However infinities are weird* and I think you could construct a proof by contradiction making use of the fact that a sequence of N digits is embedded in infinitely many longer sequences most of which that won't have been broken up by the inserted 2s.

* I'm always skeptical when dealing with infinities and probabilities. Human intuition doesn't gel well with either concept.



Shoring up places where I thought my proof was weaker:

- I rely on the assumption that an irrational number with this property exists. (If it didn't, then the property would imply normality.) This is easy to fix; Champernowne's constant has this property and so the assumption is valid.

- I assert without proving that z' is irrational. We can prove this using the definition of a rational number as one whose decimal expansion repeats after some index. Since z is irrational, somewhere in its decimal expansion there is a digit not equal to 2. (Otherwise, every digit of z would be 2, and z would be the rational number 2/9.) Since z' successively repeats larger and larger stretches of z, this suffices to show that, for any index i into z', there is a higher index j > i such that the jth digit of z' is not 2.

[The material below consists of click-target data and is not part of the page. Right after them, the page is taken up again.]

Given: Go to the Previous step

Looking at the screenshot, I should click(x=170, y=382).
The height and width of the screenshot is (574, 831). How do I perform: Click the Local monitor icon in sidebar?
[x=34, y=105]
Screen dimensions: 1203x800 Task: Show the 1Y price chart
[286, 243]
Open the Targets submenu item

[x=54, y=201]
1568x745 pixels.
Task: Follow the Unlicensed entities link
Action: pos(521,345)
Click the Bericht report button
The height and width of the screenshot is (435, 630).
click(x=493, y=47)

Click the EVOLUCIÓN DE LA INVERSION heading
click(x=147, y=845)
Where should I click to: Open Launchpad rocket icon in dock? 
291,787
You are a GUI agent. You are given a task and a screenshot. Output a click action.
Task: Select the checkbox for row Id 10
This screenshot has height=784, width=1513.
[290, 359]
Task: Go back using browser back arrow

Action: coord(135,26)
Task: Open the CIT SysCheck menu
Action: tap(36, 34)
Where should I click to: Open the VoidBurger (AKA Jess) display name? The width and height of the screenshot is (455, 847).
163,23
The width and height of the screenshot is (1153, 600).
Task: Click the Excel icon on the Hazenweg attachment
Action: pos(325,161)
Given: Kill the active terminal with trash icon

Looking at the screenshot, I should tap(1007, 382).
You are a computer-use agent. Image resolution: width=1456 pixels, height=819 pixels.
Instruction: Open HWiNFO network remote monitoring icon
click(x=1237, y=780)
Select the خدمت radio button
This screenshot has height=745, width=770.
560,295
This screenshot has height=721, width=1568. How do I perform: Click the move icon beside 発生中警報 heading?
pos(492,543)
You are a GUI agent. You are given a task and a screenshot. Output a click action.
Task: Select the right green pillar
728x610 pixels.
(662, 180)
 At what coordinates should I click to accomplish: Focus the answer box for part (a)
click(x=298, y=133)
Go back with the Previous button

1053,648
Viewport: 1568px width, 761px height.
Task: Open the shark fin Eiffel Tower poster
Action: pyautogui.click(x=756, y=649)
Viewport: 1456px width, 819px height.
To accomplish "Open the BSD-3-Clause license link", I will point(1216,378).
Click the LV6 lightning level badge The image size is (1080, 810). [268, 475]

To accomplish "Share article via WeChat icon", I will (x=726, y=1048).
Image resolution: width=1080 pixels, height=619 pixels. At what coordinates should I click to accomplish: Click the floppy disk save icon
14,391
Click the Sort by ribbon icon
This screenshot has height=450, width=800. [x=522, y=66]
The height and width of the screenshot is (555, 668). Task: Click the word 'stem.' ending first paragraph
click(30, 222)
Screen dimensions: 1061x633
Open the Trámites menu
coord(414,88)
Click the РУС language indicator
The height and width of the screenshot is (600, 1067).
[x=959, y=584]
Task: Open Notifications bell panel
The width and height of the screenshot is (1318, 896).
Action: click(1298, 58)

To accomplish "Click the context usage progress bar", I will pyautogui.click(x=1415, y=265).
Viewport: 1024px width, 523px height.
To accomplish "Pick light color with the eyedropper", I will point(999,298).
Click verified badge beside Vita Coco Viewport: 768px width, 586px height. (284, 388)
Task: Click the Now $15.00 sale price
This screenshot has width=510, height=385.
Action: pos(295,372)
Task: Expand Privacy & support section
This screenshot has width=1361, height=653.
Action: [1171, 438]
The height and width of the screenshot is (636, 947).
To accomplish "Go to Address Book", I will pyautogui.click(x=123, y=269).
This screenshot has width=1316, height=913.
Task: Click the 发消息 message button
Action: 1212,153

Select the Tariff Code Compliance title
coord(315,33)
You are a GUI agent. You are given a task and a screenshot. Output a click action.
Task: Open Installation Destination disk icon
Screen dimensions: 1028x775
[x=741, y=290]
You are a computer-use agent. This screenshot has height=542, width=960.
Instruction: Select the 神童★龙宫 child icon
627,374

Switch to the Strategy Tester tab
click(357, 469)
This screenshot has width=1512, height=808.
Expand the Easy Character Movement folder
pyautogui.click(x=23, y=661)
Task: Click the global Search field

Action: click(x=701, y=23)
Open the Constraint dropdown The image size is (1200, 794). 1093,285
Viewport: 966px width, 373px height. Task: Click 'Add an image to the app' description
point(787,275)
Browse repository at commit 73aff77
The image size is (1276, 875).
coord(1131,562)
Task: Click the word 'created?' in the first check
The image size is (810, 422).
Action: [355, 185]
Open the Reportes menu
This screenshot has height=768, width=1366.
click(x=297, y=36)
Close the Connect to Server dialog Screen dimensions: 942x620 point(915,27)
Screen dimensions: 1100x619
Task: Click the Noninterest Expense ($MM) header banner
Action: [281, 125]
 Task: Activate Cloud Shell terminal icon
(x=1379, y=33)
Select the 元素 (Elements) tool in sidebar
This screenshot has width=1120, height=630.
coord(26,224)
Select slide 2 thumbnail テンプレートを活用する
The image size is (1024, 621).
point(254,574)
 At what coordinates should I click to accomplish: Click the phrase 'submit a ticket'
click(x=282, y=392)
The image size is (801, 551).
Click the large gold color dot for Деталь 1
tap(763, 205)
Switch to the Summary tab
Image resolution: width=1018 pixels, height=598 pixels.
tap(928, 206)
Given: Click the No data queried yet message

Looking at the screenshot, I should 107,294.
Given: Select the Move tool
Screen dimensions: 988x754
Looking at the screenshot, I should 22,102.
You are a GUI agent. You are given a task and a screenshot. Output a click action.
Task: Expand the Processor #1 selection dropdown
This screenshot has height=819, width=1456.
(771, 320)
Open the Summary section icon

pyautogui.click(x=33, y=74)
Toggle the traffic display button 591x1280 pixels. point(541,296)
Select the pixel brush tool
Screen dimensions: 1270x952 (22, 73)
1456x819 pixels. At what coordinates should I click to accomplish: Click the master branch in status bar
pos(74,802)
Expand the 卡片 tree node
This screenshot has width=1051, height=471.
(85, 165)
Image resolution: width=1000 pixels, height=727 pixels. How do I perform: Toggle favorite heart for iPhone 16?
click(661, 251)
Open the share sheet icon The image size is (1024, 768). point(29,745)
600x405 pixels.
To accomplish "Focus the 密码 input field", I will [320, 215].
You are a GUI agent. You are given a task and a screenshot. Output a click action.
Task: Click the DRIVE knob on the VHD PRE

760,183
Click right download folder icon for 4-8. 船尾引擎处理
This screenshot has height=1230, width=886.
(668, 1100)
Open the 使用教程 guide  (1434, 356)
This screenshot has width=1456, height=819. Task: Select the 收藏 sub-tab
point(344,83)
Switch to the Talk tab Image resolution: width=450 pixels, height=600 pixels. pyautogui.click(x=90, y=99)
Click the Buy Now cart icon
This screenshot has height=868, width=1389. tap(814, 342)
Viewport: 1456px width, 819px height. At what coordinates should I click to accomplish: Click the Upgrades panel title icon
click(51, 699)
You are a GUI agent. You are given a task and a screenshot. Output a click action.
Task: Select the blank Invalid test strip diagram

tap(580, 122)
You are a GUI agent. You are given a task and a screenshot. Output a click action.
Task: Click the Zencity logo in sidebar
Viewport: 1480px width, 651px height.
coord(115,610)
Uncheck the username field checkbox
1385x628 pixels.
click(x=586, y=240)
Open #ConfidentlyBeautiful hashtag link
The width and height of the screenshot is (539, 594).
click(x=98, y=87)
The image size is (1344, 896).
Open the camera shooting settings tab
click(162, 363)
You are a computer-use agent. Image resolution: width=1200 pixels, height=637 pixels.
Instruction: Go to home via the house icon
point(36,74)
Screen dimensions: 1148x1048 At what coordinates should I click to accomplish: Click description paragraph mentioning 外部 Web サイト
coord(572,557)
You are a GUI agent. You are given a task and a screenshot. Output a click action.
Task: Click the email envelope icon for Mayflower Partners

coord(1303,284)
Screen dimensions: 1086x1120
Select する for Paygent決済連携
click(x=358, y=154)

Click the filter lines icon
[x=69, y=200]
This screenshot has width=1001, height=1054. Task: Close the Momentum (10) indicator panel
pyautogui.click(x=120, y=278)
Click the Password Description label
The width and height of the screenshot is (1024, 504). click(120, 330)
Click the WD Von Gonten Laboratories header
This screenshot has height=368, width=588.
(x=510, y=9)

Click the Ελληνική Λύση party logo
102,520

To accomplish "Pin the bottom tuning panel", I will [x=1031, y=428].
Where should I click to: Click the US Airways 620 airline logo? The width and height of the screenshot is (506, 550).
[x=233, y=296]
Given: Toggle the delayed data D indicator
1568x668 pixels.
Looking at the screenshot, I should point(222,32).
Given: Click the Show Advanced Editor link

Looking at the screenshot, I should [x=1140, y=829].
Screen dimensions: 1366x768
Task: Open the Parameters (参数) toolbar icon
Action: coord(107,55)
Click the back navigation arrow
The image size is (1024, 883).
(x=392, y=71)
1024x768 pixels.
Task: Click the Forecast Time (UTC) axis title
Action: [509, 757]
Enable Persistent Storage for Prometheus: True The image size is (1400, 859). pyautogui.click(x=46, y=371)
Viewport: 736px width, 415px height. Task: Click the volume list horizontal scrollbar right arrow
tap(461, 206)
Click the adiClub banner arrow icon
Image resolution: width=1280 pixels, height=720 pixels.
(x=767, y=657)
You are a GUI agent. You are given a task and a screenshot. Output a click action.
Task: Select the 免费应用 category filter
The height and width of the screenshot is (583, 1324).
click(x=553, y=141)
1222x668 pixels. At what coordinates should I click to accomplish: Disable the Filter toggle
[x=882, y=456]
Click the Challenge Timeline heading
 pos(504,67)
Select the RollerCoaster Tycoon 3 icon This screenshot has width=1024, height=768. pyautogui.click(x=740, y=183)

- But we also know that a sequence of n "2"s in a row can be found within z' for any positive n. Assume that the jth digit of z' is not 2. Since we know that a sequence of 2j "2"s occurs later within z' -- it can't occur earlier because not enough digits have yet occurred -- any cycle in the digits of z' cannot yet have begun by index j.

- But since there is no maximum index into z' beyond which all digits are not 2, a cycle in the digits of z' cannot have begun at any index into z'. This shows that z' is irrational.


> Since we know that a sequence of 2j "2"s occurs later within z' -- it can't occur earlier because not enough digits have yet occurred -- any cycle in the digits of z' cannot yet have begun by index j.

This is wrong -- the cycle might begin at j and continue into a huge series of 2s.

But we cannot yet have completed one cycle by index j, and this property can be extended -- there is no index into z' at which one cycle could have been completed, and hence the digits of z' never cycle.

A much simpler proof that there is no cycle goes like this:

Suppose there is a cycle of length n. We know that a stretch of 2n consecutive 2s will appear after the beginning of the cycle. This implies that the cycle consists entirely of 2s. We also know that a non-2 digit will appear after the beginning of the cycle. This is a contradiction; there cannot be a cycle of any length.


> my first inclination is to be skeptical that the property would still hold, since we're "potentially" slicing up a necessary sequence and adding 2s in the middle.

No. If the sequence you want occurs between places a and b of z, then it is a substring of the full sequence between places 1 and b of z, and all such sequences are included within the expansion of z'. (Going by example again, if you're interested in the sequence that occurs between decimal places 41,028 and 315,001 of z, then that sequence will occur within the part of z' that repeats places 1 through 315,001 of z.)